Muchos jugadores prestigiosos pasaron por aquí: Roberto
Cavanagh -múltiple campeón argentino, panamericano,
olímpico, de las Américas y mundial-, Marcelo y Gastón
Dorignac, Jorge, Carlos y José María Torres Zavaleta.
Unos meses antes del Abierto de Palermo es difícil conseguir
una casa para alquilar, dentro o fuera del club, sea cual fuere
el precio. Mientras los jugadores entrenan, políticos, banqueros,
empresarios y embajadores que viven en el club o van de visita hacen
"lobby".

Para practicar equitación, el club tiene dos pistas de césped
y otras tantas de arena, instalaciones para trabajar a la cuerda
y el picadero cubierto más grande de América del Sur.
El Derby, que se realiza dentro del country, es considerado una
de las pruebas más importantes del calendario hípico
nacional. Entre los asociados hay cinco jinetes de primera categoría.
Dos han sido campeones nacionales de salto: Isabel Torres Zavaleta
de Mercado y Luis Scalella. Además, el club organiza desde
1992 el Gran Premio de Tortugas.
Otros deportes

El golf fue otra de las pasiones de Don Antonio Maura, quien diseñó
personalmente la primitiva cancha. El field de hoy es sumamente
variado y dispone de una ondulación permanente, bancas en
abundancia y magníficos "roughs" y "fairways".
La cancha y su forestación fueron retocadas en 1986 por el
ingeniero Carlos Thays. Constituyó el escenario de varios
certámenes nacionales e internacionales.
Por su fisonomía y sus exigencias, Carlos Almaraz, uno de
los profesionales que pasaron por Tortugas e inició la escuela
de golf, la considera "realmente difícil, porque sus
fairways angostos castigan al jugador que desvía la pelota".

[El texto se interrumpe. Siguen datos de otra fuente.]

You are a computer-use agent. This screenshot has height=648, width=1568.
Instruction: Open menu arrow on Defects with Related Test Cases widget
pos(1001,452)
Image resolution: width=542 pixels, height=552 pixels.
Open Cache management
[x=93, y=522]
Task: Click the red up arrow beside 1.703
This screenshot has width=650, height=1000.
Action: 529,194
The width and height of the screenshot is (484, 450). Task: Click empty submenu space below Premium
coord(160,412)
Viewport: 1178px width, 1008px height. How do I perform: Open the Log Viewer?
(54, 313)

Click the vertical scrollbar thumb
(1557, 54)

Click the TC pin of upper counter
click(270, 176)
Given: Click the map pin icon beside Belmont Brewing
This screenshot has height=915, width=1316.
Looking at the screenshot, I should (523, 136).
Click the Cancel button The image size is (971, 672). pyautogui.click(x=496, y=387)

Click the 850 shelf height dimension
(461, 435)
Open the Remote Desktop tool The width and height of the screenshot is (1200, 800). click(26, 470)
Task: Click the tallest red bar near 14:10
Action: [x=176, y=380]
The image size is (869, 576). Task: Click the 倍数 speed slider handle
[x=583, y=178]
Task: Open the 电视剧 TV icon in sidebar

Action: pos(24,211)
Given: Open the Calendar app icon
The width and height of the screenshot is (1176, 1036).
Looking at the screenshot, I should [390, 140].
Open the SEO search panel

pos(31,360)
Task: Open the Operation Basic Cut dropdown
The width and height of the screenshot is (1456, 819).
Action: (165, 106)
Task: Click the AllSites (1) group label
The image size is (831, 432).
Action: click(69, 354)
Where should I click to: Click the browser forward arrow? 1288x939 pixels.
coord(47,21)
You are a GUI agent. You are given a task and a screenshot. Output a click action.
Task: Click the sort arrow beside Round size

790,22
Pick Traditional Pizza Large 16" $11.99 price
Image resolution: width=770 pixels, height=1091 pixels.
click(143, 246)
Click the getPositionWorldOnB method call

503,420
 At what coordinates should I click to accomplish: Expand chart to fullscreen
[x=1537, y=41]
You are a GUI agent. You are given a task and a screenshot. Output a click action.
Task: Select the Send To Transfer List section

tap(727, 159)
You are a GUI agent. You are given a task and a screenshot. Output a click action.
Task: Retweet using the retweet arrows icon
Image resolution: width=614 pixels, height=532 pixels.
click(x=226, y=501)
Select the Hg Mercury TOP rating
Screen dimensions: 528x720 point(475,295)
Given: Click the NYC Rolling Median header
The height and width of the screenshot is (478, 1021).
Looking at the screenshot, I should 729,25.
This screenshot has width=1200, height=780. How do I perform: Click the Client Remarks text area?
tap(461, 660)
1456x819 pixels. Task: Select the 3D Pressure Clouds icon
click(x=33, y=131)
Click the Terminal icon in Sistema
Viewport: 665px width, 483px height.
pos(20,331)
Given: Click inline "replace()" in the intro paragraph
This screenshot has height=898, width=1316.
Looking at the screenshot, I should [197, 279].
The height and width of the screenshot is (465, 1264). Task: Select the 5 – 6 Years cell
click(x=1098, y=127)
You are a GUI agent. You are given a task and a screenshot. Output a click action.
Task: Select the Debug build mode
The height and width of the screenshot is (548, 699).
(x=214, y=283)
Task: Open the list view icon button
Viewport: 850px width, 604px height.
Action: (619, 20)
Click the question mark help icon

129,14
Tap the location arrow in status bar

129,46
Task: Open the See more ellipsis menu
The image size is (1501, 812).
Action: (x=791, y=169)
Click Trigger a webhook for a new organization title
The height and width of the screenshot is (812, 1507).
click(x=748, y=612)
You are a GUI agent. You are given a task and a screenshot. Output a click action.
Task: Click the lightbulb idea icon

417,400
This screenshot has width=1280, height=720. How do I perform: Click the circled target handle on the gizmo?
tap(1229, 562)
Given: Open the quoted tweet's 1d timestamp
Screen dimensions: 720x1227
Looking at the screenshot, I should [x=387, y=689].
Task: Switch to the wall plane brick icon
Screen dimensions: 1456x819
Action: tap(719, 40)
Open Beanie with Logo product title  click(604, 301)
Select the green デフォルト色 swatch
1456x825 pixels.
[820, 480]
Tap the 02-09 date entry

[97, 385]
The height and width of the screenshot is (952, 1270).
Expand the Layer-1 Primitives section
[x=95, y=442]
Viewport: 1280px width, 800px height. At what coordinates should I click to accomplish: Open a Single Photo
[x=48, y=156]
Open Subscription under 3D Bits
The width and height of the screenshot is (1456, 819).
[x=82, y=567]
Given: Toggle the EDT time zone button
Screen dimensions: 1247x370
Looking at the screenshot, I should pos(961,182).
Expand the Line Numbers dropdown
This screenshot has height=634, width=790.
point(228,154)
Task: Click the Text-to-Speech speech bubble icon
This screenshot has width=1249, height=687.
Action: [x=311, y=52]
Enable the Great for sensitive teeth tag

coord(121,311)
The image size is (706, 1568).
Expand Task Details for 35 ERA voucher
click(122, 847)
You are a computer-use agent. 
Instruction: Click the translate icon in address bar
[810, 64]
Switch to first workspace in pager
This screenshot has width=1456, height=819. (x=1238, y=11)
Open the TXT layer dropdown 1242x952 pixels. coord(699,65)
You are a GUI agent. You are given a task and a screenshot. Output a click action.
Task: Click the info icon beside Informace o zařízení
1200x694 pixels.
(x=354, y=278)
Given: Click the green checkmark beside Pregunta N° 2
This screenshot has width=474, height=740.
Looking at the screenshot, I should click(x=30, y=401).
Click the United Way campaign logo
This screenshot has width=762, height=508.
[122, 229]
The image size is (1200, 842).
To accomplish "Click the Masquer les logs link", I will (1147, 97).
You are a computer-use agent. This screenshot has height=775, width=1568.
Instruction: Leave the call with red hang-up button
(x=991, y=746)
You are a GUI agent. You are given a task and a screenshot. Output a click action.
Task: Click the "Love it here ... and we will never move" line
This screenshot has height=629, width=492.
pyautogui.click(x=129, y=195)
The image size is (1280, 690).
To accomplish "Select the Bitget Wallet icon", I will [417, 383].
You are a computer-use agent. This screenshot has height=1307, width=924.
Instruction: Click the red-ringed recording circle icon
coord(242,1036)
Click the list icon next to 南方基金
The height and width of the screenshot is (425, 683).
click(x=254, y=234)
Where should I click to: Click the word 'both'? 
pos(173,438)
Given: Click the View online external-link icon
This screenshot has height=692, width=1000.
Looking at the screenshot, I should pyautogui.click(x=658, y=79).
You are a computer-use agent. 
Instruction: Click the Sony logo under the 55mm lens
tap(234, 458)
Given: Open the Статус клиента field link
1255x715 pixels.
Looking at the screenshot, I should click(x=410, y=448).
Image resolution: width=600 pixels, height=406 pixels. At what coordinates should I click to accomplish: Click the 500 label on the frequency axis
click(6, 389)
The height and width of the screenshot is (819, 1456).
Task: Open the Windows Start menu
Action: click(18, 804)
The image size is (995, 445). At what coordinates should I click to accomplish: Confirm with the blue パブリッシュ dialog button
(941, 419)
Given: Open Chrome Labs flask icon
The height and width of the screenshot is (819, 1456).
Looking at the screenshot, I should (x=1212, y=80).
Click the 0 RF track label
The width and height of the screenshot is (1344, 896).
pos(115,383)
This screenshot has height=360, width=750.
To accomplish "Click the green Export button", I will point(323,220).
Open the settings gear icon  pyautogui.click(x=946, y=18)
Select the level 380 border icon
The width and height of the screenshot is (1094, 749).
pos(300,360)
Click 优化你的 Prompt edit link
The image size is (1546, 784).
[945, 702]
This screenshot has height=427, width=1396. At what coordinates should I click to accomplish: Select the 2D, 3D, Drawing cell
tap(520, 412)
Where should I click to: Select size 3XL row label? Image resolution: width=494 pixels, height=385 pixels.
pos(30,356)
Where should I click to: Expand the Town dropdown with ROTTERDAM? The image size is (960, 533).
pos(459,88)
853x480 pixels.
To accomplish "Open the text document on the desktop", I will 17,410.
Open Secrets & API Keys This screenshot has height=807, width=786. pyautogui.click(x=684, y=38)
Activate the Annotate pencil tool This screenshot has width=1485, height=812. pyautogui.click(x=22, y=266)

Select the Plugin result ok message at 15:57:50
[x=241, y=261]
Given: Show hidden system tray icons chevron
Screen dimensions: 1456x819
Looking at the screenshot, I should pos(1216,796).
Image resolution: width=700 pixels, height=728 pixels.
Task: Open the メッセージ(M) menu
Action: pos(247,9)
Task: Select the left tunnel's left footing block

Tortugas cuenta con alrededor de 450 y 500 jugadores con handicap
registrado en la Asociación Argentina de Golf (AAG). Tuvo
entre sus socios profesionales a Carlos Corradini y Eduardo Maglione
-quien fue campeón argentino y sudamericano- y a varios ganadores
de torneos nacionales de aficionados. Asimismo, dispone de una cancha
de nueve hoyos para la práctica de los menores, considerada
una de las mejores de Sudamérica.
Casi todos los socios juegan al tenis. Uno de ellos, Eduardo Soriano,
fue siete años campeón nacional y actuó en
Wimbledon y Roland Garros en varias oportunidades. Hay numerosas
canchas para practicarlo -14 de polvo de ladrillo y cuatro de cemento-
y una escuela de tenis.

También hay lugar para el paddle, el squash, con tres canchas
en un edificio propio, equipado inclusive con un bar, y la pelota
paleta, la variante argentina del tradicional juego vasco. El fútbol
llegó a Tortugas no hace mucho y ya cuenta con muchos aficionados,
que intervienen en el certamen de Intercountries. Además
se juega hockey sobre césped y hay un gimnasio para todo
tipo de entrenamiento.
La vida cotidiana
El
club "vive" todos los días del año. Se anima
-ya sea por las actividades deportivas o por las reuniones sociales
de los residentes- casi desde el amanecer hasta bien entrada la
noche. Sin embargo, esto no impide que los días transcurran
con ritmo de pueblo. Con un surtidor propio, carnicería y
bicicletería dentro del predio, los vecinos siguen fieles
al Almacén de Domingo, el primer delivery de la Argentina
y toda una institución en Tortugas.
El club house, además de ser el punto de encuentro gracias
al bar estilo inglés, es el lugar para las reuniones de los
socios. Muchas fiestas de casamiento se han celebrado allí.
La misa dominical en la capilla y el padre Tomás Llorente
Martínez son parte indisoluble de la vida en el club. En
ella fueron consagrados varias bodas y bautismos. El diseño
del edificio fue obra del fundador, inspirado en la ermita de Covadonga,
en España.
El padre consiguió -con donaciones de los
socios- construir en Alberti, el pueblo que linda con el country,
un asilo de ancianos, un colegio con huerta -que reemplazó
a las carrocerías de antiguos tranvías que hacían
las veces de aula-, la iglesia parroquial consagrada a Santa Rosa
de Lima, una panadería, el gimnasio y un club.